═══ Records provided ═══

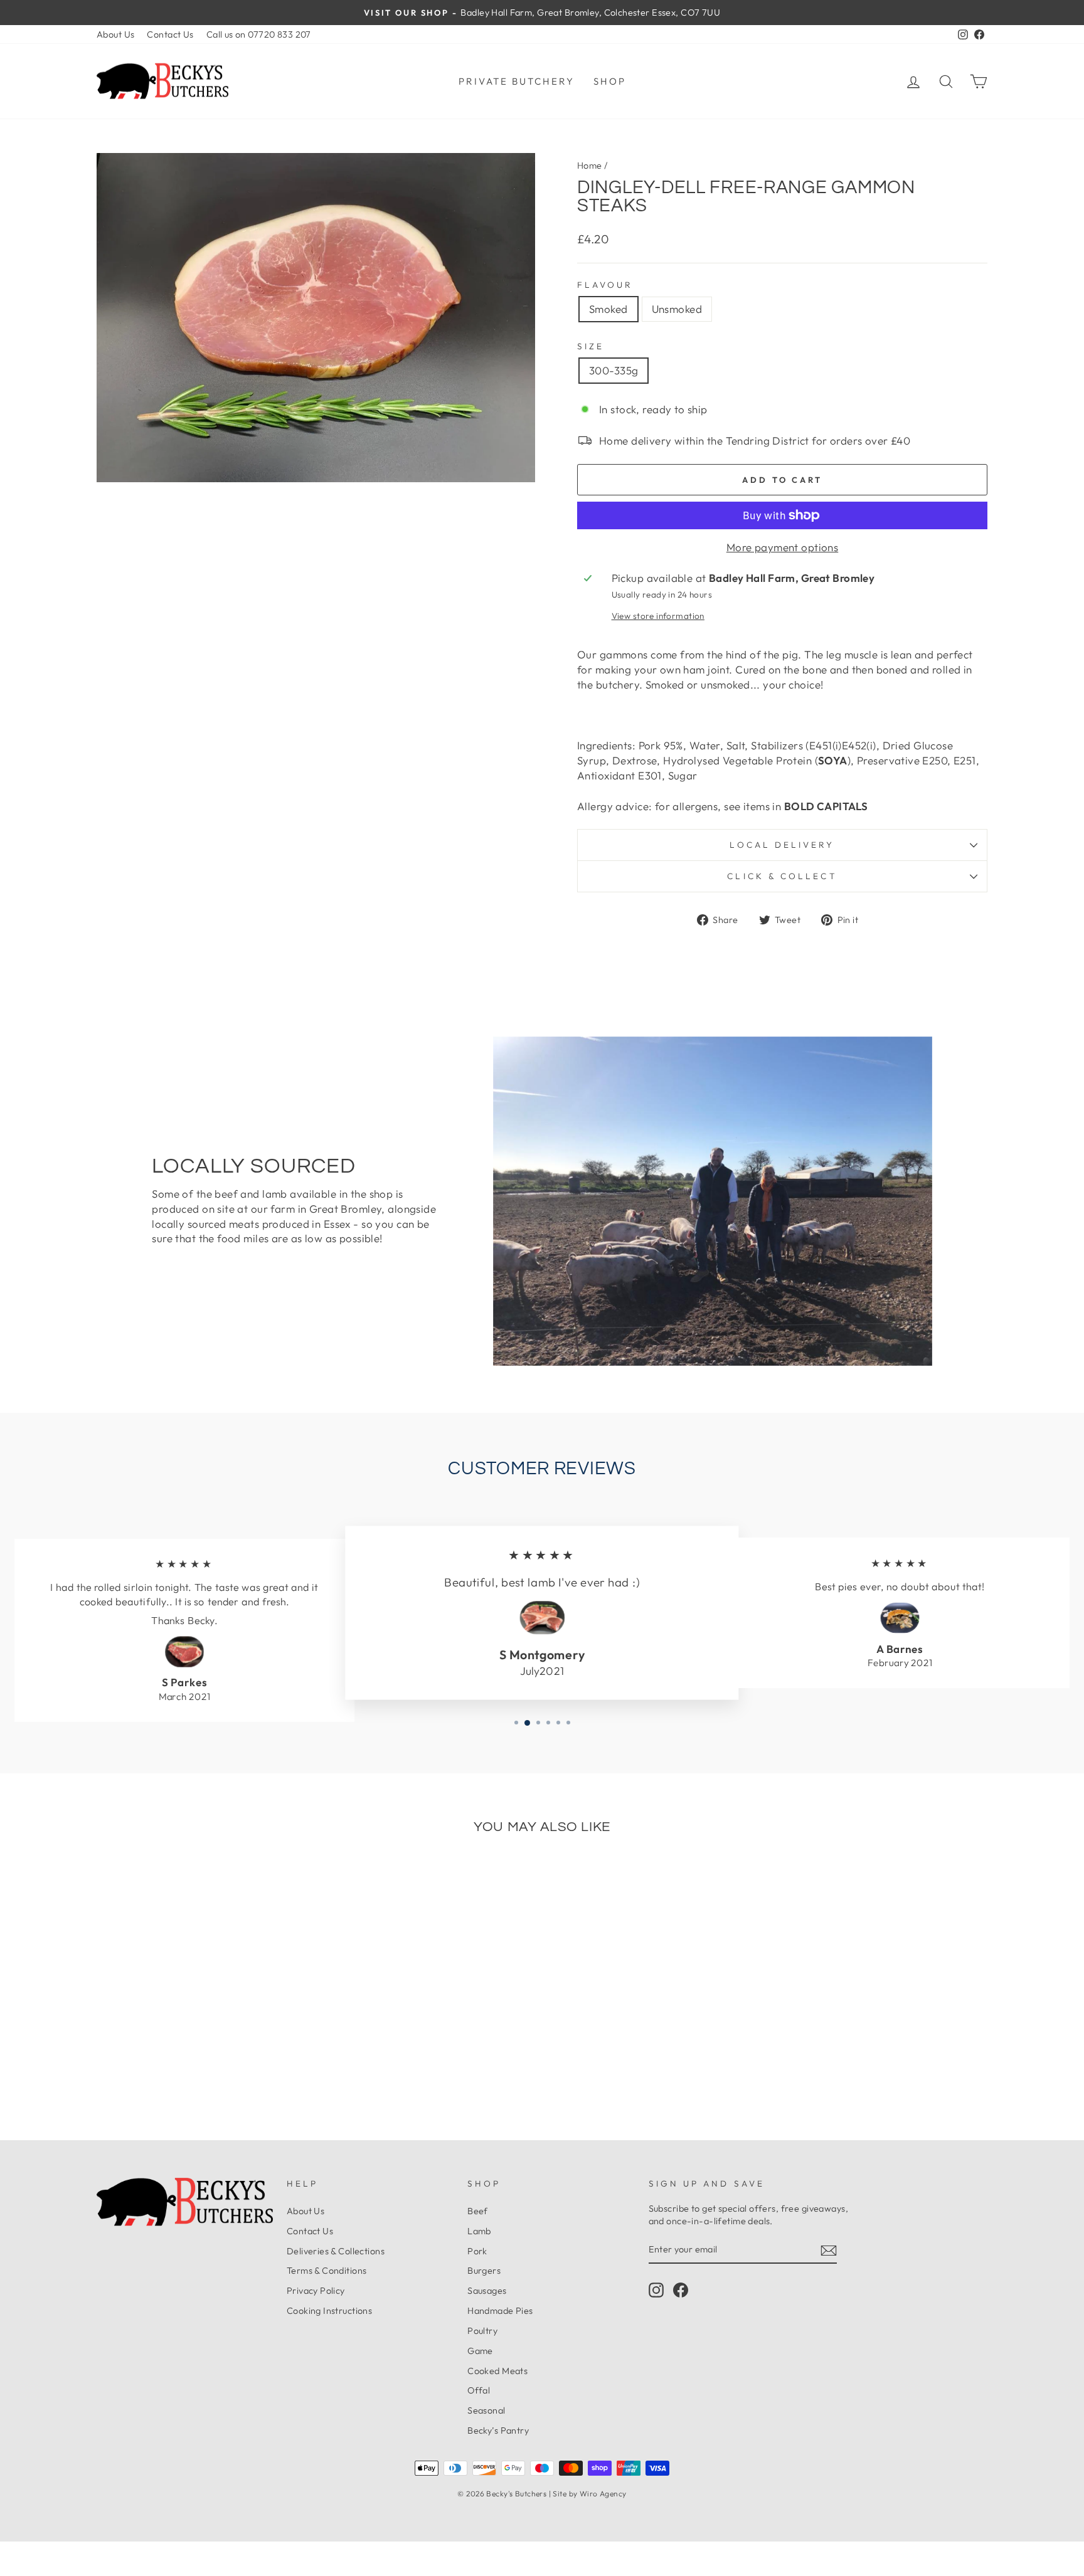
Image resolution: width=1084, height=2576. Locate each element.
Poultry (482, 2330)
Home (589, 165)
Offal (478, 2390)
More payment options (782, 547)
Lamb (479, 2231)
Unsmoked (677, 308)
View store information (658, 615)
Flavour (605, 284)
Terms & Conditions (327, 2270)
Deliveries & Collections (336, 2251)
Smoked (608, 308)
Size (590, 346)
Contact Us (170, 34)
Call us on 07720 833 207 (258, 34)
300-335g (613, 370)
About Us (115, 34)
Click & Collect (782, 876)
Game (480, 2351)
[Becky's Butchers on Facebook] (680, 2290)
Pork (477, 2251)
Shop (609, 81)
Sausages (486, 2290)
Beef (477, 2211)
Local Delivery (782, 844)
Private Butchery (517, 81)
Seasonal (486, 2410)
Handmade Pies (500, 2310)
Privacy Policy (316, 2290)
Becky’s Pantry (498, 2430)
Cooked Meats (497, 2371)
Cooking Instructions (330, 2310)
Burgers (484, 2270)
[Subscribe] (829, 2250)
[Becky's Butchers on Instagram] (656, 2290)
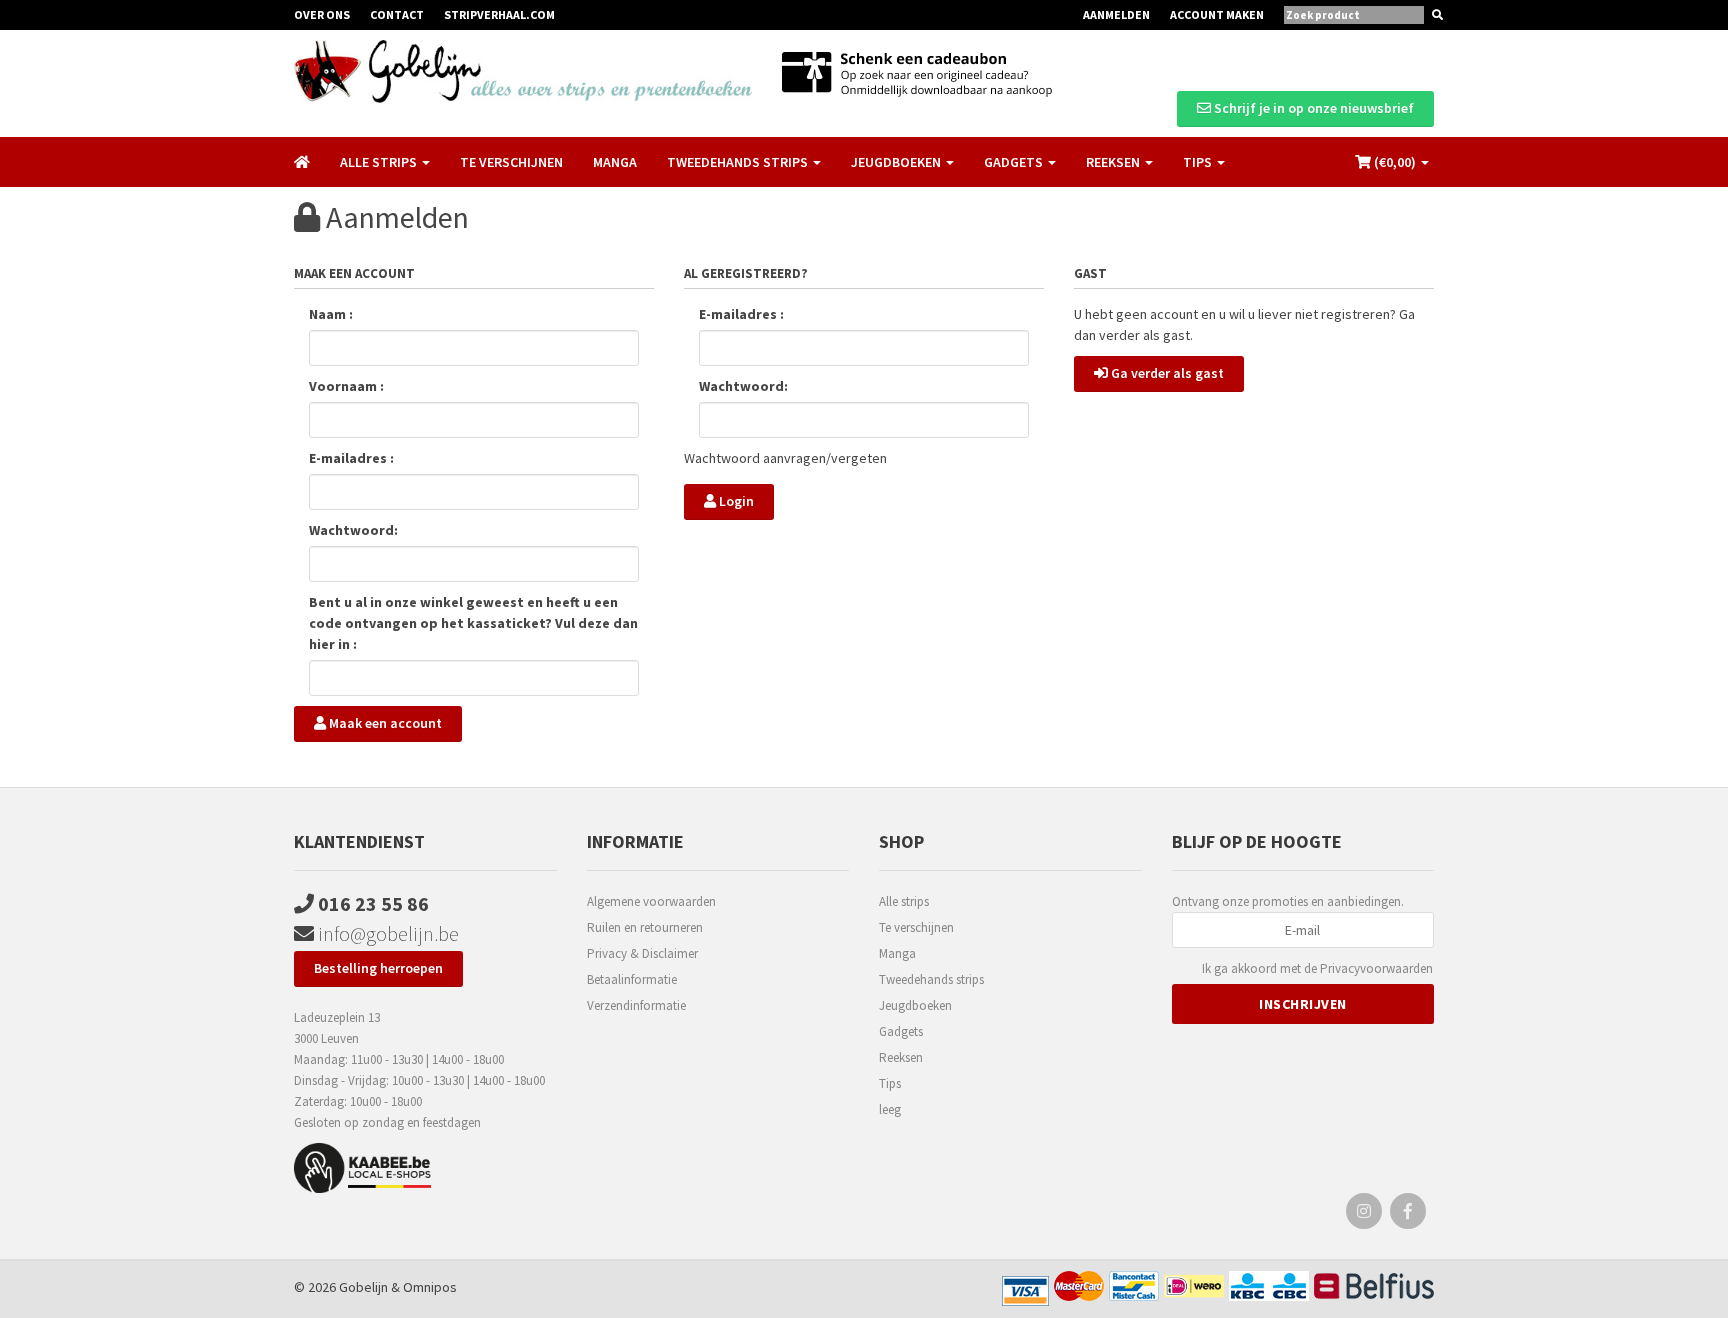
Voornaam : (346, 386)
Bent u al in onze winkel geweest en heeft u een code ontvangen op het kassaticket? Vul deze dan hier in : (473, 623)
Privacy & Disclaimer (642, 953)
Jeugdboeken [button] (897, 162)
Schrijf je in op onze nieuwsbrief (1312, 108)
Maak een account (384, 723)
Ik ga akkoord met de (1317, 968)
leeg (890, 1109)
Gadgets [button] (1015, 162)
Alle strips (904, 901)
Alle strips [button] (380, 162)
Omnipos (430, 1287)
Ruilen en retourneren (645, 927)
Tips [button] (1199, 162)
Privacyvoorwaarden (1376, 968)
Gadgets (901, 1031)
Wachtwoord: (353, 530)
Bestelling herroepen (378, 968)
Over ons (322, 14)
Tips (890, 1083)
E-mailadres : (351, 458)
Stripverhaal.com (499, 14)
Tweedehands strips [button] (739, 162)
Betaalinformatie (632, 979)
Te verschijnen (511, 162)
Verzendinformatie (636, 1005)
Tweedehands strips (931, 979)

═══

**Problem description**:
Return only the lines from the start of the data through the line that contains "Verzendinformatie (636, 1005)", please, copying them exactly and omitting all pictures.

**Written response**:
Image resolution: width=1084, height=2576. Locate each element.
Poultry (482, 2330)
Home (589, 165)
Offal (478, 2390)
More payment options (782, 547)
Lamb (479, 2231)
Unsmoked (677, 308)
View store information (658, 615)
Flavour (605, 284)
Terms & Conditions (327, 2270)
Deliveries & Collections (336, 2251)
Smoked (608, 308)
Size (590, 346)
Contact Us (170, 34)
Call us on 07720 833 207 (258, 34)
300-335g (613, 370)
About Us (115, 34)
Click & Collect (782, 876)
Game (480, 2351)
[Becky's Butchers on Facebook] (680, 2290)
Pork (477, 2251)
Shop (609, 81)
Sausages (486, 2290)
Beef (477, 2211)
Local Delivery (782, 844)
Private Butchery (517, 81)
Seasonal (486, 2410)
Handmade Pies (500, 2310)
Privacy Policy (316, 2290)
Becky’s Pantry (498, 2430)
Cooked Meats (497, 2371)
Cooking Instructions (330, 2310)
Burgers (484, 2270)
[Subscribe] (829, 2250)
[Becky's Butchers on Instagram] (656, 2290)
Voornaam : (346, 386)
Bent u al in onze winkel geweest en heeft u een code ontvangen op het kassaticket? Vul deze dan hier in : (473, 623)
Privacy & Disclaimer (642, 953)
Jeugdboeken [button] (897, 162)
Schrijf je in op onze nieuwsbrief (1312, 108)
Maak een account (384, 723)
Ik ga akkoord met de (1317, 968)
leeg (890, 1109)
Gadgets [button] (1015, 162)
Alle strips (904, 901)
Alle strips [button] (380, 162)
Omnipos (430, 1287)
Ruilen en retourneren (645, 927)
Tips [button] (1199, 162)
Privacyvoorwaarden (1376, 968)
Gadgets (901, 1031)
Wachtwoord: (353, 530)
Bestelling herroepen (378, 968)
Over ons (322, 14)
Tips (890, 1083)
E-mailadres : (351, 458)
Stripverhaal.com (499, 14)
Tweedehands strips [button] (739, 162)
Betaalinformatie (632, 979)
Te verschijnen (511, 162)
Verzendinformatie (636, 1005)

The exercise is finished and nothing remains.